A/Prof Moodley sat down with the PACT team to talk about his teams clinically focussed research, including how it started, what the team hopes it will achieve and the challenges they’ve faced.

Tell us a bit about yourself and why you chose Pulmonary Fibrosis (PF) as your research area:

I am a Respiratory Physician at Fiona Stanley Hospital and Clinical Academic at the University of Western Australia. In addition, I am Senior Editor of the journal Respirology and Deputy Director of the Institute of Respiratory Health. Lung diseases are a very important cause of global morbidity and mortality. As a physician I am acutely aware that significant lung damage leads to shortness of breath all day with no reprieve. This is a very difficult form of suffering and requires urgent solutions to preserve lung function. Pulmonary fibrosis is the end-stage of several pathways of lung damage. Understanding the mechanisms and “curing” pulmonary fibrosis is one of the holy grails of medicine.

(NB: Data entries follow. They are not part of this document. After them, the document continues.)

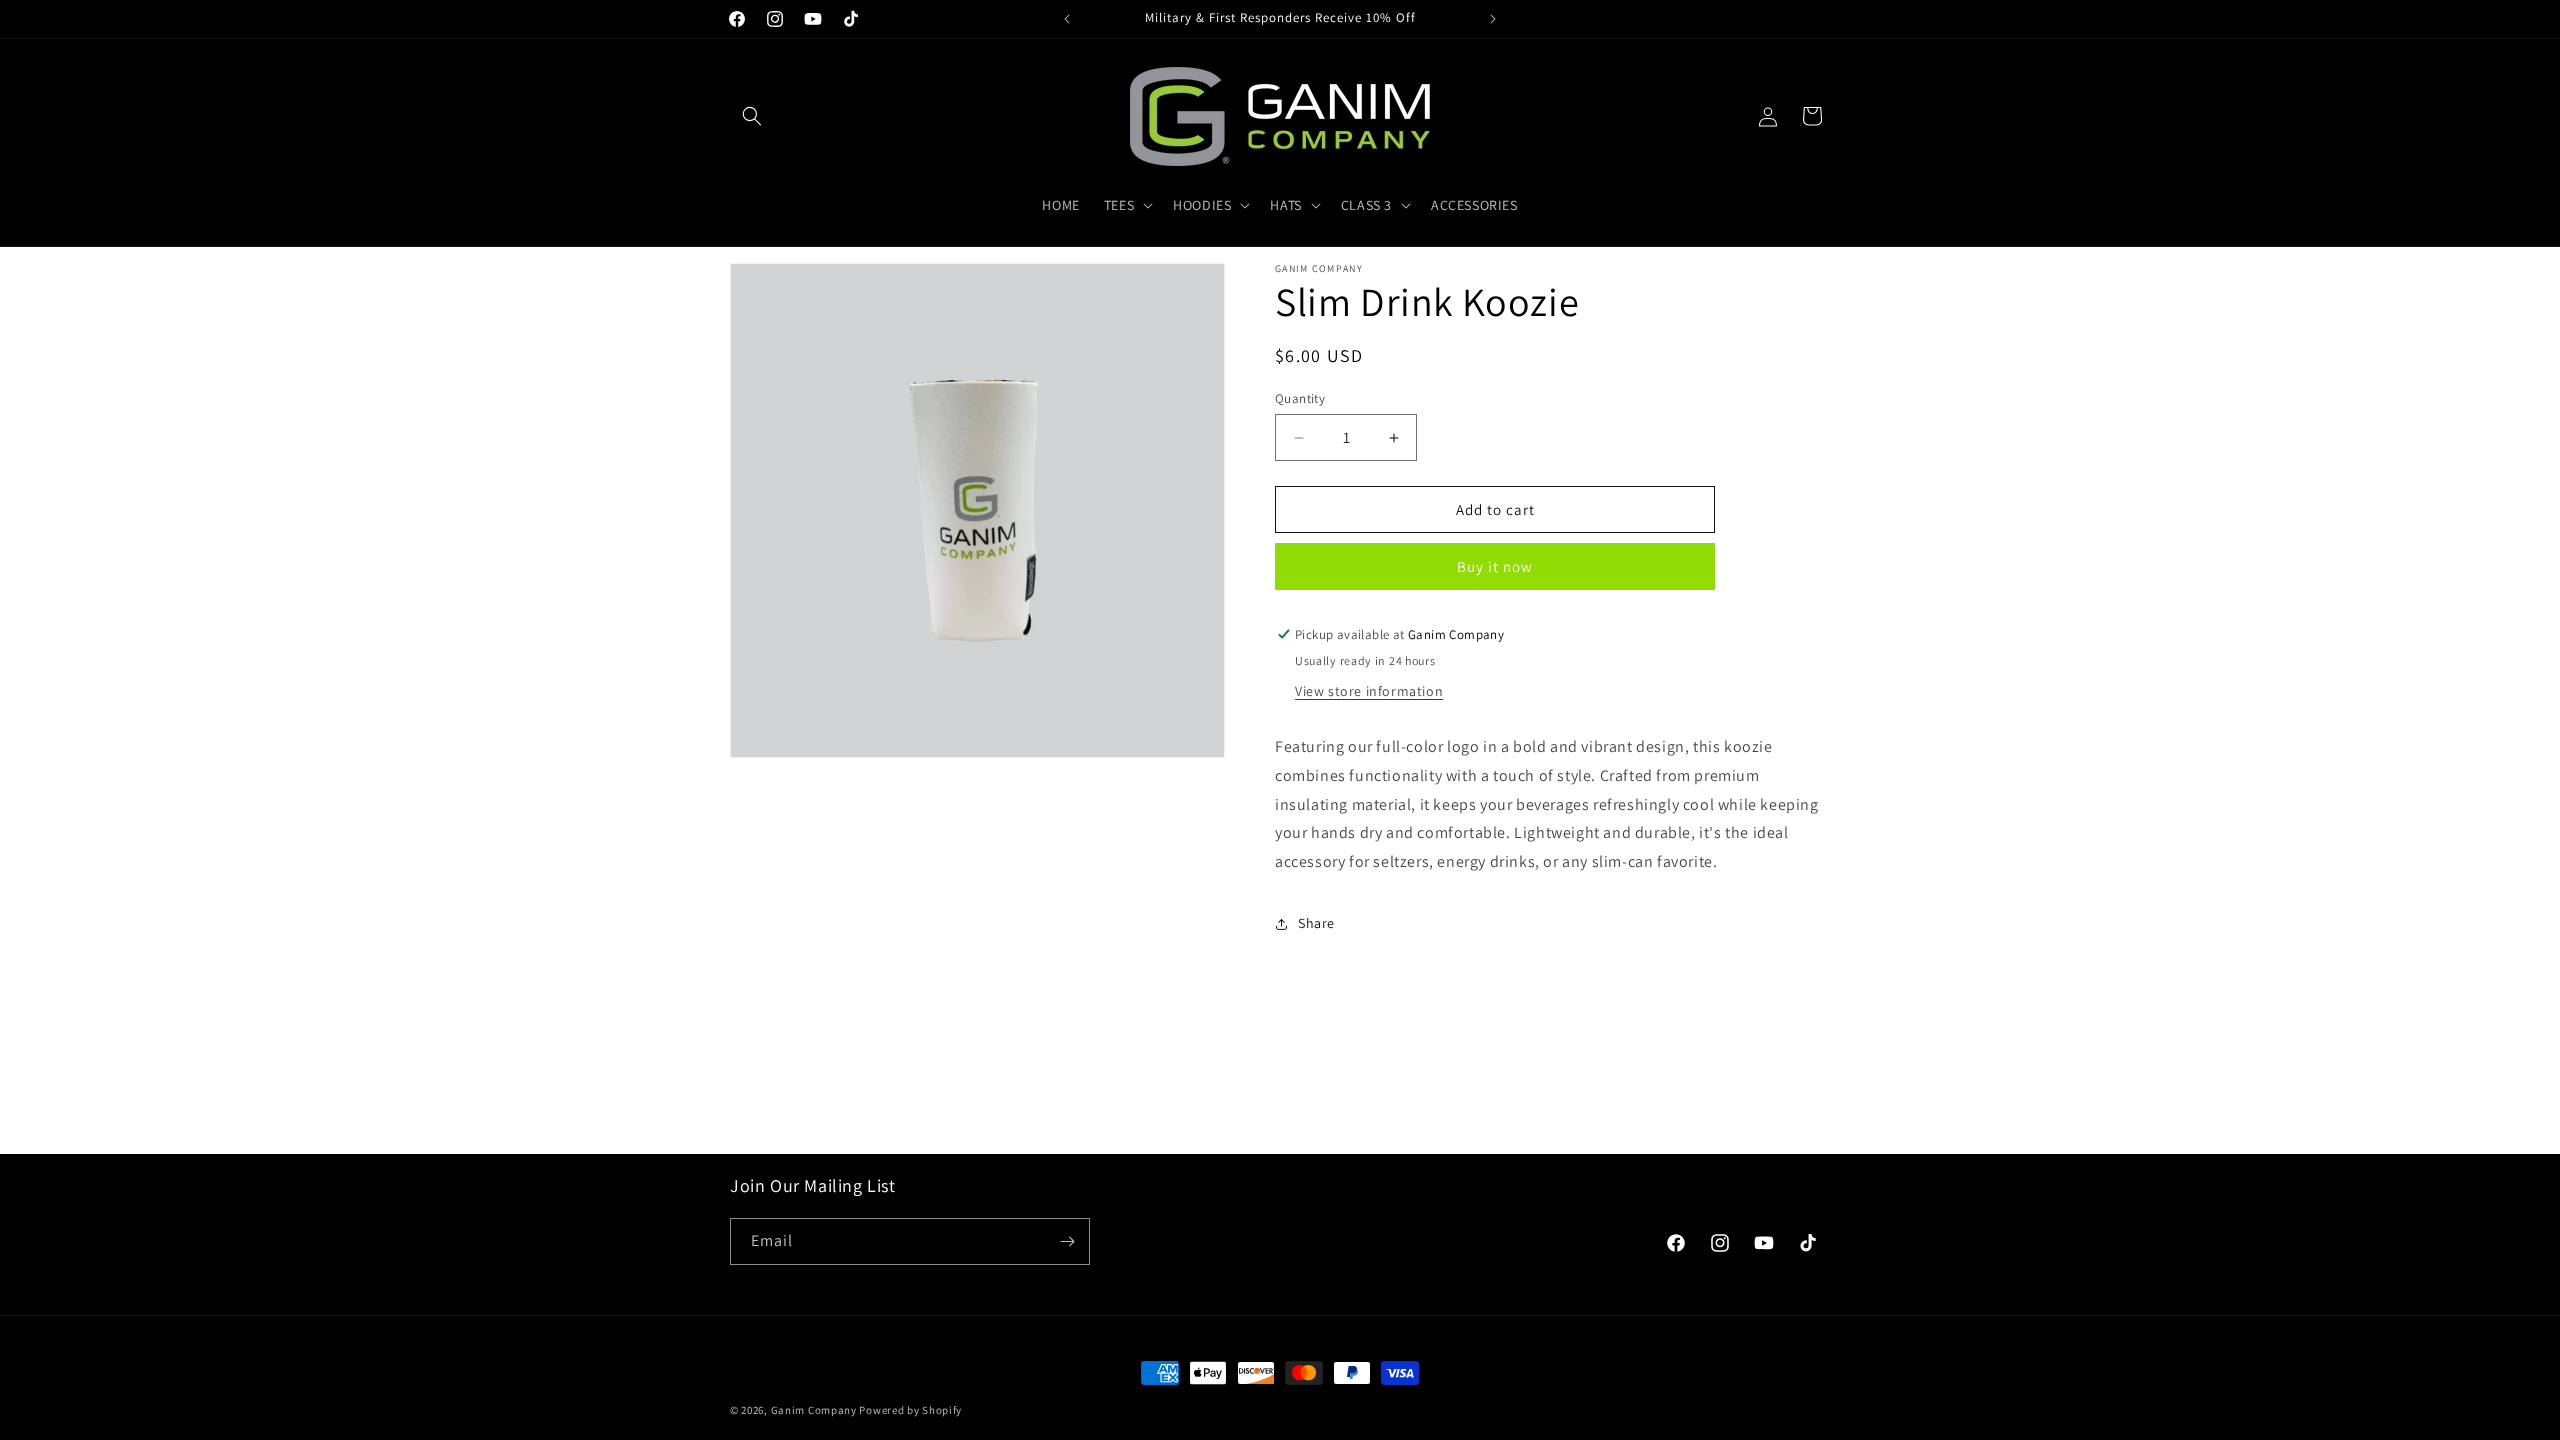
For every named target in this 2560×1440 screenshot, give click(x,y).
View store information (1369, 691)
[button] (752, 116)
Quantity (1300, 398)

Describe your clinical research project in a couple of sentences:

We are carrying out several projects in translational and discovery science in pulmonary fibrosis. One of the NHMRC funded projects identifies the markers in blood that would predict which patients would decline in their lung function versus those patients that would remain stable. We are also determining which markers in blood would predict patients would respond to anti-fibrotic treatment. This is important since we can avoid using expensive treatments with significant side-effects, if patients are not going to respond to certain treatments. Furthermore, these blood markers will give us insights into the molecular processes in the lung that would determine what pathways are responsible for the decline in lung function at the tissue level.

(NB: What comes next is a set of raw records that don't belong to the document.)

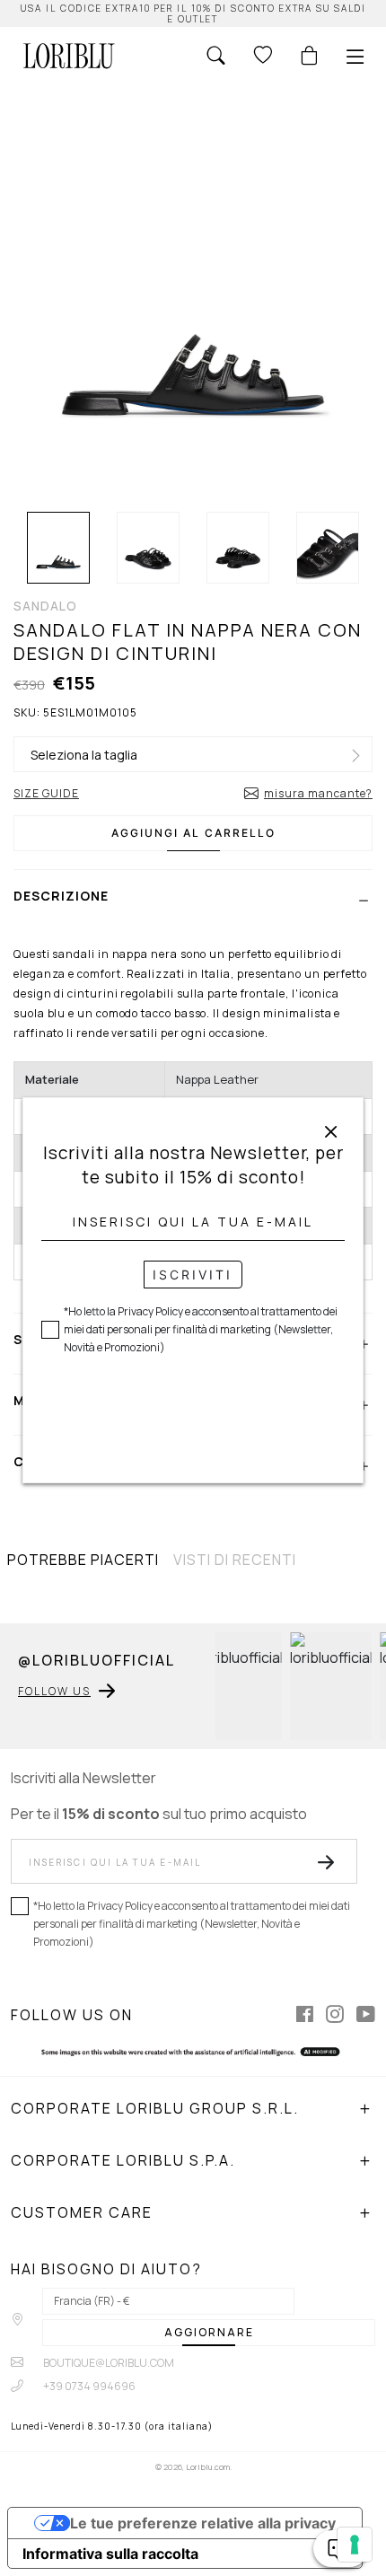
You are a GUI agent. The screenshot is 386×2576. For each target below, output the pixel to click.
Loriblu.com (208, 2467)
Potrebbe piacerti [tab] (83, 1559)
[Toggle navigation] (355, 56)
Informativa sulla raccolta (110, 2554)
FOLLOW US (54, 1691)
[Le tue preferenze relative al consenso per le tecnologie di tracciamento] (355, 2545)
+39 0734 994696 (88, 2386)
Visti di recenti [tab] (234, 1559)
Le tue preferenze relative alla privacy (203, 2523)
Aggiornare (209, 2332)
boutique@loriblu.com (107, 2362)
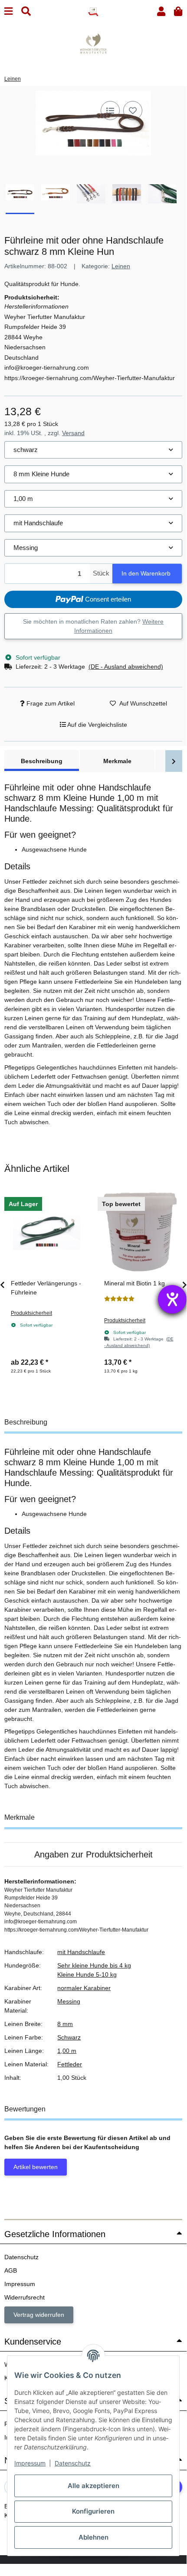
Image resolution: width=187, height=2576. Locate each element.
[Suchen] (26, 11)
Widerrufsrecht (24, 2297)
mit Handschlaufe (81, 1951)
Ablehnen (93, 2537)
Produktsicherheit (31, 1313)
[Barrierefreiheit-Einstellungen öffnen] (172, 1299)
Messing (68, 2001)
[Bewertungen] (119, 1299)
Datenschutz (73, 2463)
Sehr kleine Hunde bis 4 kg (94, 1965)
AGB (10, 2270)
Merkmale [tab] (117, 761)
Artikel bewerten (35, 2166)
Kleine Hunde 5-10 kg (87, 1974)
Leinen (121, 266)
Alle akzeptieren (93, 2486)
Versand (73, 432)
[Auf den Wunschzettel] (132, 110)
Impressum (30, 2463)
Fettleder (69, 2064)
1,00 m (66, 2050)
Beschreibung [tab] (41, 761)
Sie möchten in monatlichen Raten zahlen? (93, 626)
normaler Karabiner (84, 1987)
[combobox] (93, 450)
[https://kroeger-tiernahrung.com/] (93, 43)
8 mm (65, 2023)
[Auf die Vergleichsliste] (110, 110)
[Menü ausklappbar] (8, 11)
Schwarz (69, 2037)
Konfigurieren (93, 2511)
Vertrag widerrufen (38, 2314)
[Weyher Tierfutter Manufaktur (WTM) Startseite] (93, 11)
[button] (161, 11)
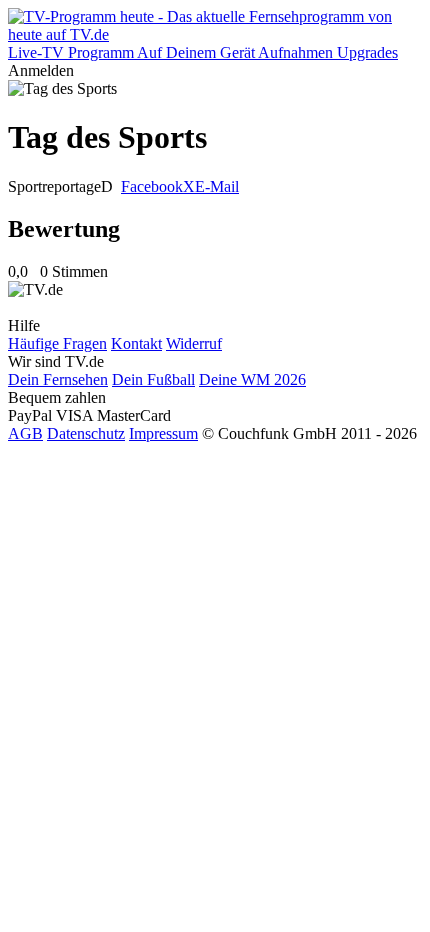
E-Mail (217, 186)
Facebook (152, 186)
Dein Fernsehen (58, 379)
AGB (25, 433)
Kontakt (136, 343)
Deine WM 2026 (252, 379)
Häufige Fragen (57, 343)
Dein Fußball (153, 379)
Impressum (163, 433)
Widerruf (194, 343)
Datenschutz (86, 433)
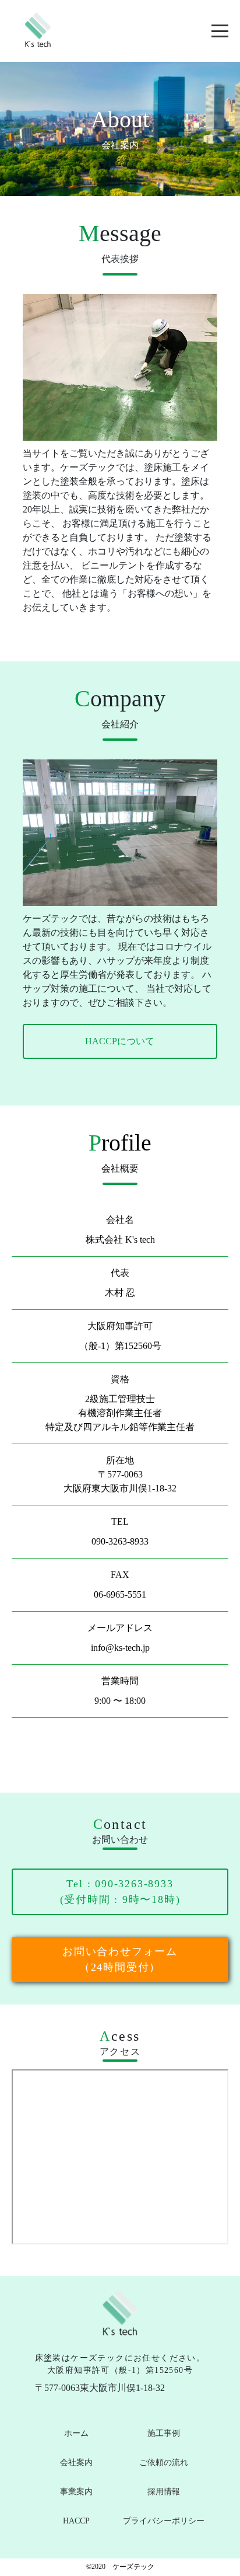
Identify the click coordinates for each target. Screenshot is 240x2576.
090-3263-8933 (120, 1541)
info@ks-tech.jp (120, 1648)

Tell us how this project came about:

The Australian Idiopathic Pulmonary Fibrosis (IPF) Registry was the foundation on which we built our national infrastructure. This resource gave us the opportunity to seek funding for pulmonary fibrosis research. As such we were able to collect blood from our patients on the registry and determine the demographics and trajectory of their lung function. We then correlated their blood markers with these demographics and treatment. Our CRE also allowed us to set up a tissue bank that provides us with IPF lung tissue to determine the role of these markers in tissue.

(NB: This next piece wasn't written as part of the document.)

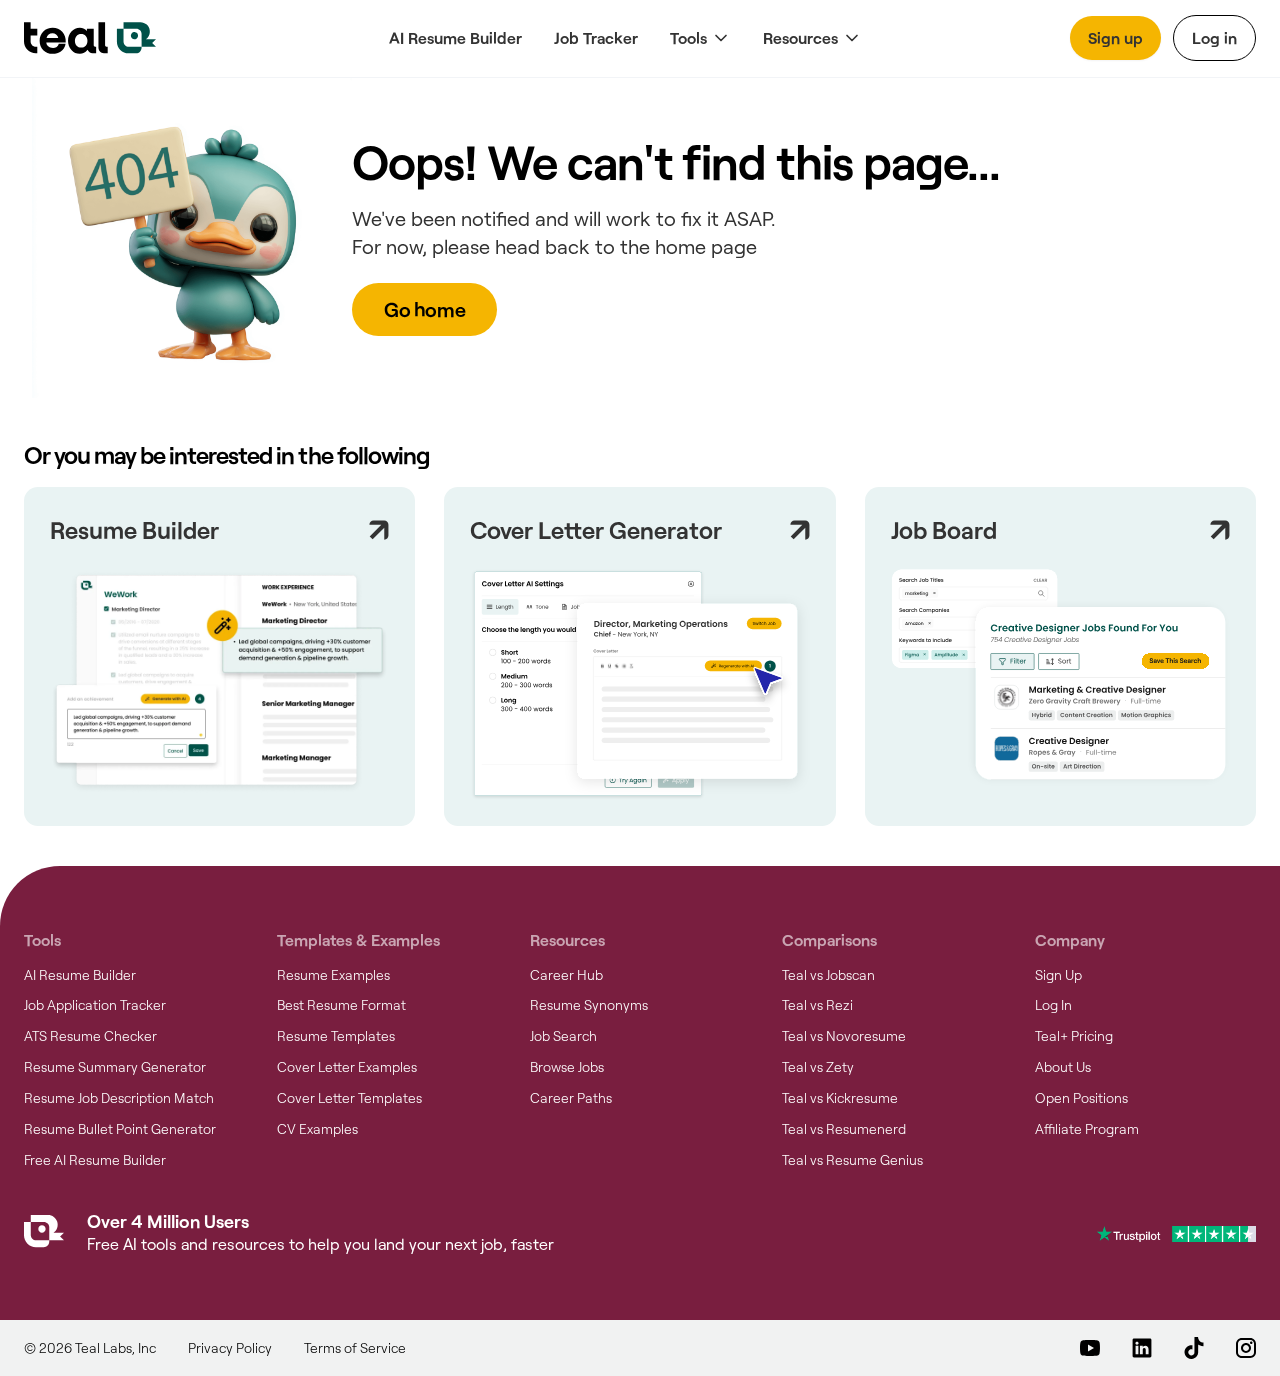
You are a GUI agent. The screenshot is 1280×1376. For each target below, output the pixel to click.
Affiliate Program (1087, 1129)
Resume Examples (333, 975)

What do you hope this project will achieve?

We will find blood markers that will be used in clinics around the world that would determine patients who have more serious disease versus those who are stable.

With the rapid increase in medications for pulmonary fibrosis, we hope to develop a clinical test that would allow us to determine which patients would respond to specific therapeutic agents thus allowing doctors to “personalise” treatment for pulmonary fibrosis patients.

We hope to identify unique mechanisms of progression at the level of lung tissue damage in pulmonary fibrosis thus leading to new targets for treatment.

What has been the biggest challenge of the project so far?

Funding is the biggest challenge and the collection of blood samples to a lesser extent. The latter has been overcome by a truly national effort to obtain blood and this is succeeding. If we had more money, we could do so much more, so much more quickly.

The people working on this project are:

Dr Britt Clynick and Dr Dino Tan are post-doctoral scientists working on the scientific aspects of this project. Ms Chantalia Tejda is working in the blood biobank. We have a national collaboration of the members of the Australian IPF Registry and physicians from all the major sites.

What do you see as the biggest evidence gaps in PF care? What are the clinical research priorities?

Why and how people get pulmonary fibrosis. The mechanisms causing pulmonary fibrosis and its progression. We should be looking at the identification and treatment of early lesions that may prevent end-stage lung disease.